Planning for Long Term Care: Medicaid Look-Backs, Gifting, and MAPTs
- Kristine Richel Costelo
- Nov 13
- 2 min read
Planning for long-term care is an extremely important step to take to protect both yourself and your family. The reality is that nursing homes, assisted living, and in-home care can be extremely expensive, and without proper planning, these costs can quickly drain your savings.
With careful planning, you can preserve your assets and still qualify for Medicaid. Planning strategies include understanding the Medicaid look-back period, gifting, and considering an Medicaid Asset Protection Trust (MAPT).
What is Medicaid?
Medicaid is designed to help individuals with very limited resources and income get the essential medical services they need via government settlements. Medicaid is funded by both the federal and state governments, and each state runs its own program while maintaining federal guidelines.
Medicaid look-backs:
Medicaid look-backs are a required part of applying for Medicaid long-term care benefits. The “look-back” period refers to the review process used to examine a person’s financial history when they apply to long term care services.

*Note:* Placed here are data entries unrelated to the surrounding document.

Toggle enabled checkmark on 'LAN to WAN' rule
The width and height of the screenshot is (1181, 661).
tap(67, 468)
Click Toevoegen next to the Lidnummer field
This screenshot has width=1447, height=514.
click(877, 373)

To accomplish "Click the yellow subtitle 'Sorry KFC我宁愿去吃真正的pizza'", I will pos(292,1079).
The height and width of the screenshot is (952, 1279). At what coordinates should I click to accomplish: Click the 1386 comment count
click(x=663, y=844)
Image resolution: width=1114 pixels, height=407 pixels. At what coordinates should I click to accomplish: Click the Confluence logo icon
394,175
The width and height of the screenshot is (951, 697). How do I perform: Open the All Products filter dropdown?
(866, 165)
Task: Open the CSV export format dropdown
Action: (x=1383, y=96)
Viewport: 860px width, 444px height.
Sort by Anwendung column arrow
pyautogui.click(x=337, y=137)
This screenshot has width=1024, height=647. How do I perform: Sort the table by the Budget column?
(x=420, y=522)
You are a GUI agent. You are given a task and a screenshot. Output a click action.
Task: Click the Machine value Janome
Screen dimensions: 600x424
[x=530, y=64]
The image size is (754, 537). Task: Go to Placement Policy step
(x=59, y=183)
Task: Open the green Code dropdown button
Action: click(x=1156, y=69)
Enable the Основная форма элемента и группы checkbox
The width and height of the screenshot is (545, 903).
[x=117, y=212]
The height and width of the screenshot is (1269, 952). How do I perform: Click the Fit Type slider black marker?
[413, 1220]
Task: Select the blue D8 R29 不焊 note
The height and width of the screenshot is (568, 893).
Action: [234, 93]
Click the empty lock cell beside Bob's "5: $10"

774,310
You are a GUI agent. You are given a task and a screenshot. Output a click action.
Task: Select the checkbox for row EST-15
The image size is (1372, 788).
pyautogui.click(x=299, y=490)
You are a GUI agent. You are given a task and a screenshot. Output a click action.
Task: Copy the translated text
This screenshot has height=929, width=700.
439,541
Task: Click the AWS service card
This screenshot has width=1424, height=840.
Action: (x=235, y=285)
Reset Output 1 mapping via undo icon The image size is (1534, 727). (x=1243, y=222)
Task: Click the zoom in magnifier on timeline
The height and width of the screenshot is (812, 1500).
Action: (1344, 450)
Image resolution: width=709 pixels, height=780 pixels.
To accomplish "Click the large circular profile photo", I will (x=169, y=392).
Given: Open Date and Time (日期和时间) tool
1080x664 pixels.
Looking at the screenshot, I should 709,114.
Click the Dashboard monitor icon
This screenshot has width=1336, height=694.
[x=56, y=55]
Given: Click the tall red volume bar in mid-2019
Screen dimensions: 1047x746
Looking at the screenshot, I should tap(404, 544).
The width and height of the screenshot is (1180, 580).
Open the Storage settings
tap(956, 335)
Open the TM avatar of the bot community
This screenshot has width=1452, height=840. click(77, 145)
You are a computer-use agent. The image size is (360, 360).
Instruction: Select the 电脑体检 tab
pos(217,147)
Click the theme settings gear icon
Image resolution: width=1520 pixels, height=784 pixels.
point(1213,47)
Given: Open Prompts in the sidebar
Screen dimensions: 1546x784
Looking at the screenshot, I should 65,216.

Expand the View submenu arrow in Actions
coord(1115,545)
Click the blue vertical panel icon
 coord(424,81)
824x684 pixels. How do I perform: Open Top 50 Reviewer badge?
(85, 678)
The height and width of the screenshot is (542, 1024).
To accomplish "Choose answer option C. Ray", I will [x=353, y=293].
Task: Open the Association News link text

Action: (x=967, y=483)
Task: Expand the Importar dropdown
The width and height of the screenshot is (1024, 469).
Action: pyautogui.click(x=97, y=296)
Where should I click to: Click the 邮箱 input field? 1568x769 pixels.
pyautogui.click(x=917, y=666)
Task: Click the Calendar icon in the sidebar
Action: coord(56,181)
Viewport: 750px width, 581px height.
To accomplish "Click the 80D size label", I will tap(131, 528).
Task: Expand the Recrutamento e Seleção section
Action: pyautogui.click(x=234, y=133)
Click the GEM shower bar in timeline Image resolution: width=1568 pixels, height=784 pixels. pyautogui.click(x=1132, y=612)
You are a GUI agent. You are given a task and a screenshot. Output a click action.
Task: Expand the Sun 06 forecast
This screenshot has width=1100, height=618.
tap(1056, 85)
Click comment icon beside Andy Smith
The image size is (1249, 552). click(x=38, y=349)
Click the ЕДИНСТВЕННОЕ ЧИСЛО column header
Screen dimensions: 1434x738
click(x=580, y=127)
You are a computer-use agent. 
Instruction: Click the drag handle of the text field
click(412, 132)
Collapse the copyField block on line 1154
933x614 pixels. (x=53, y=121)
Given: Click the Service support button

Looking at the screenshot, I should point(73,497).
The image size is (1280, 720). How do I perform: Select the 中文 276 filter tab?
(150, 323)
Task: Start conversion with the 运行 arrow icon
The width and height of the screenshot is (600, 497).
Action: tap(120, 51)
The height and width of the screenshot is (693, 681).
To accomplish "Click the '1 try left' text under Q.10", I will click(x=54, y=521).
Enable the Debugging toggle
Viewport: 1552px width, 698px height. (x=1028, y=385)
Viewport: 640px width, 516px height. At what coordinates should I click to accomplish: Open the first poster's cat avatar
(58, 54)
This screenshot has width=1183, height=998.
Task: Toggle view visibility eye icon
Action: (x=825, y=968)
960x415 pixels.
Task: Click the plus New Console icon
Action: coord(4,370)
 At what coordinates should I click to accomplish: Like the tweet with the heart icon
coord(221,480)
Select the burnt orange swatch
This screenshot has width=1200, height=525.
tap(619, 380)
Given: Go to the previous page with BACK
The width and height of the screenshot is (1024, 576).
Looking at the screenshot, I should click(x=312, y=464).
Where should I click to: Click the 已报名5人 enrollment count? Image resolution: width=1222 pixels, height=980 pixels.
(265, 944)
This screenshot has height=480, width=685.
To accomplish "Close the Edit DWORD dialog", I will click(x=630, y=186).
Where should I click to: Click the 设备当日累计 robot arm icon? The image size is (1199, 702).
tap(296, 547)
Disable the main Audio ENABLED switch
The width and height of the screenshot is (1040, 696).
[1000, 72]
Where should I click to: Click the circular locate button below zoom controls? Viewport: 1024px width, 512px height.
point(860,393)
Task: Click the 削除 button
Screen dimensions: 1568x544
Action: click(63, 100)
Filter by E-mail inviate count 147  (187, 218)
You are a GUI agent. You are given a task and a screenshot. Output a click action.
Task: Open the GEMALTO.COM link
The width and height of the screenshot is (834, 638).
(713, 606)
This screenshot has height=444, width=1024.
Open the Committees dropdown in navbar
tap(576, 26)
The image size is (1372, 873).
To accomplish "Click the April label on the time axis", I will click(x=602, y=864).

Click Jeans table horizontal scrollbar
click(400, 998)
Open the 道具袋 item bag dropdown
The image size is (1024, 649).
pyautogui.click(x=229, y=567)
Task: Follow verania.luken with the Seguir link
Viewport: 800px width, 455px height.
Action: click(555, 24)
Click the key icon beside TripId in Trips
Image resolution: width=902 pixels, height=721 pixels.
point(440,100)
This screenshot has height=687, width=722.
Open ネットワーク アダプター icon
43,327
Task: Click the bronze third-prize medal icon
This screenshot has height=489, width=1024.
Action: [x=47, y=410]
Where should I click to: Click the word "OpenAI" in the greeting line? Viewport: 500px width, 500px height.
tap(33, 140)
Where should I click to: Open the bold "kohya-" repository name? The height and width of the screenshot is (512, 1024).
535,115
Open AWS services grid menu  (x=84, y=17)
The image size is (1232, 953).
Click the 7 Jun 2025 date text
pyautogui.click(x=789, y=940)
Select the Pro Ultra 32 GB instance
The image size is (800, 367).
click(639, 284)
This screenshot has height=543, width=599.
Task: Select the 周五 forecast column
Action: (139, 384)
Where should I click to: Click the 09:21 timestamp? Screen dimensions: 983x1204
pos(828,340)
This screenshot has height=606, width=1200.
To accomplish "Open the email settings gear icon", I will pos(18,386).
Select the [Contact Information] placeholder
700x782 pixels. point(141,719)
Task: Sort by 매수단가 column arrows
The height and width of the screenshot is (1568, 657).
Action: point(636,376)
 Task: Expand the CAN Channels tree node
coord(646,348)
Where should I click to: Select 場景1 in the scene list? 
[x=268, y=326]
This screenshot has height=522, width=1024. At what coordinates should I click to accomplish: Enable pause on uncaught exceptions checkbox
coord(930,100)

In most states, including New York State, the review usually goes back to 60 months (5 years) from the application date. The purpose of the look-back period is to prevent applicants from transferring assets solely in order to qualify for the long-term care benefits.
The state uses this period to check whether there has been any transfer of assets for less than fair market value during the 60 month period. If any transfers are found, then Medicaid imposes a penalty period that delays the applicant’s eligibility for benefits. The length of the delay depends on the value of transferred assets.
Gifting:
When considering the Medicaid look-back period one may become concerned about gifting assets to friends or family members within the look-back period. While gifts made outside of the 60 month period typically do not impact eligibility, gifting during the look-back period can trigger penalties and delay Medicaid eligibility.
There are ways to structure gifts so that theycomply with Medicaid rules. For example options may include gifting assets gradually, or placing gifts into trusts.
Medicaid Asset Protection Trust (MAPT)
A Medicaid Asset Protection Trust (MAPT) is an irrevocable trust (a permanent transfer of asset control) that allows you to protect certain assets from being used when applying for Medicaid; and to designate a trustee who will gain legal control of the assets.
As a MAPT is a permanent transfer of ownership and control, those assets are no longer considered part of your estate. The finality of the transfer is why such assets are no longer counted towards Medicaid’s asset and transfer calculation.
The most effective long-term care plans are proactive. By gaining a better understanding of Medicaid, Medicaid look-backs, the rules around gifting, and MAPTs you can protect yourself, your family, and your assets.